_Compito scritto a_:
Nel testo su Croce e Gentile, in quale lingua e in quale anno uscì per la prima volta Teoria e storia della storiografia?

Ci fu dunque un prevalere di Gentile su Croce, di un uomo al potere su di un uomo relegato all'opposizione ed all'isolamento. Questa potrebbe essere una chiave di lettura. Ma le obiezioni potrebbero essere molte. Abbiamo tutti la sensazione che Croce ebbe più influenza di Gentile e che il "vero" idealismo sfidato nel dopoguerra, cioè dal 1945 in poi, fu quello di Croce, a partire sia da Gramsci che dalle influenze di filosofie europee e americane che cominciarono a circolare in Italia, un'Italia finalmente in cammino verso la "sprovincializzazione" culturale. Sempre che Croce sia da considerare come un campione del provincialismo e dell'isolamento, tesi che appare molto discutibile se si pensa che Teoria e storia della storiografia fu pubblicato prima in tedesco, nel 1915, e solo successivamente in italiano, nel 1917.

Occorre tener conto, tuttavia, che non si può parlar di Benedetto Croce senza parlare di Gentile. I due costituirono una sorta di "diarchia" e per un certo tratto si imposero unitariamente nella cultura italiana, non solo nella filosofia. Essi continuarono a presentarsi allo stesso tempo insieme e separati per tutto il corso della prima metà del Novecento. Finita la guerra e liquidato il fascismo, l'interesse si spostò su Benedetto Croce per il semplice fatto che la cultura marxista italiana scoprì di avere una fonte in Antonio Gramsci e che l'originalità di Gramsci poggiava in pratica su tre gambe, la polemica contro Croce e insieme l'assorbimento di una parte del suo pensiero, un diretto riferimento a Labriola, che di Croce era pur sempre stato "maestro", e un più remoto collegamento con Sorel, che non molti, per la verità hanno visto, soggiogati com'erano, gli "intellettuali organici" dell'area comunista del dopo guerra, dall'imperativo di tenere e mantenere uno stretto, complesso e "difficile" rapporto tra Gramsci e Lenin.
Eppure, proprio nel dopoguerra, mentre la cultura scopriva Croce, la filosofia italiana prendeva altre strade, rinnegando completamente l'idealismo.

_Record in ingresso_:
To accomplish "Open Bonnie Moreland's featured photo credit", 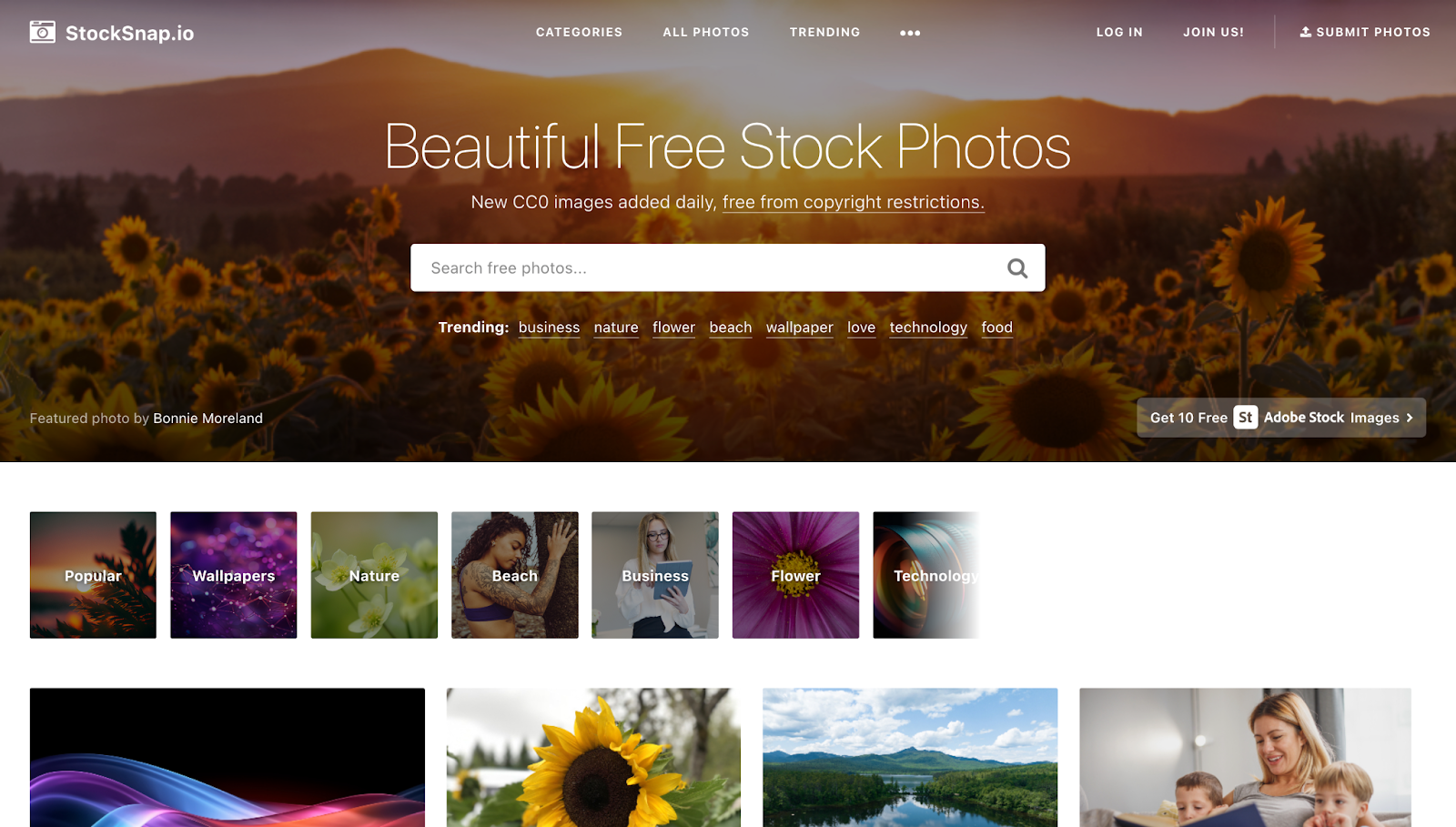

==

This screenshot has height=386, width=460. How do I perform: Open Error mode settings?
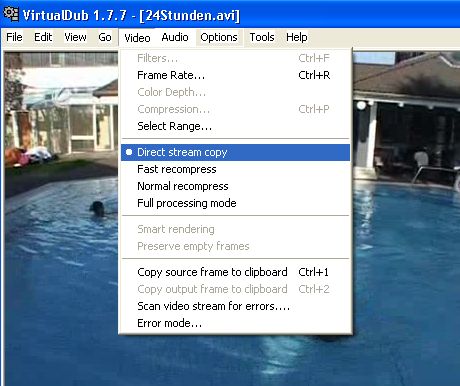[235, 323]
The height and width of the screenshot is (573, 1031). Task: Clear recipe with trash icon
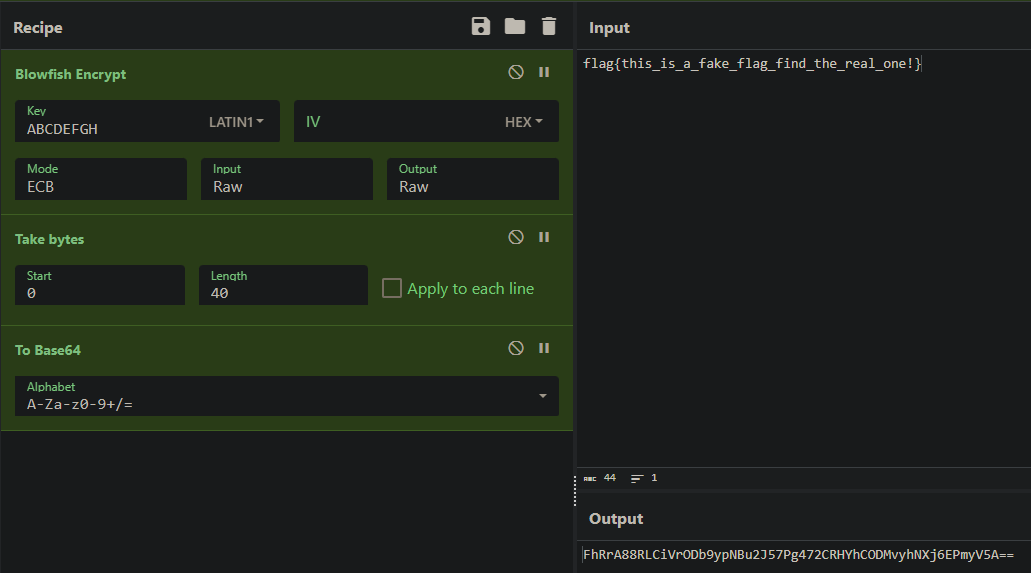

==

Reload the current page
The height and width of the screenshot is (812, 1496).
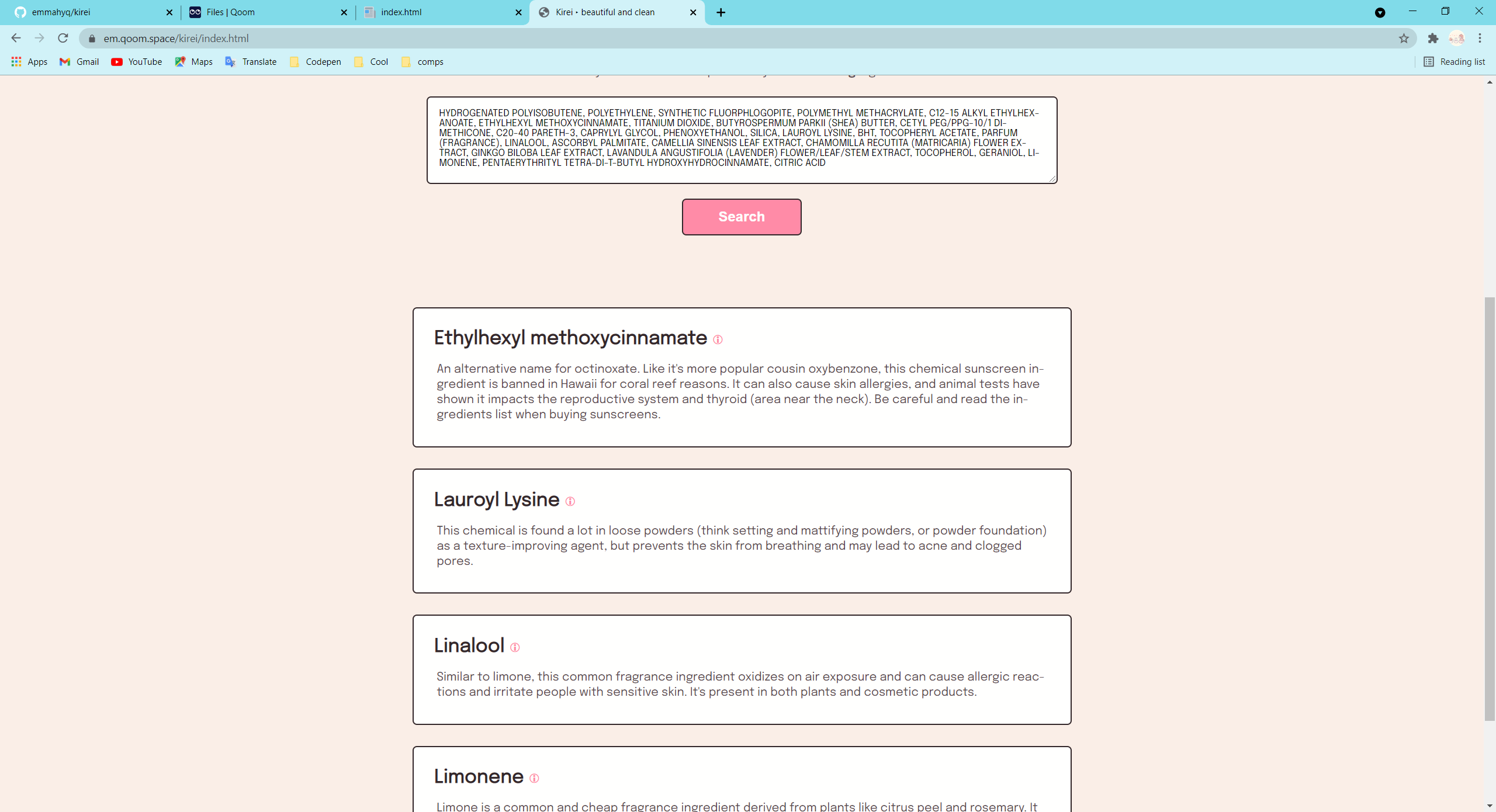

_Compito scritto b_:
Ricopia le righe dei record, cominciando da quella che contiene "Reload the current page" e proseguendo fino a quella che contiene "The height and width of the screenshot is (812, 1496).", incluse entrambe.

_Risultato del compito a_:
In tedesco, nel 1915.

_Risultato del compito b_:
Reload the current page
The height and width of the screenshot is (812, 1496).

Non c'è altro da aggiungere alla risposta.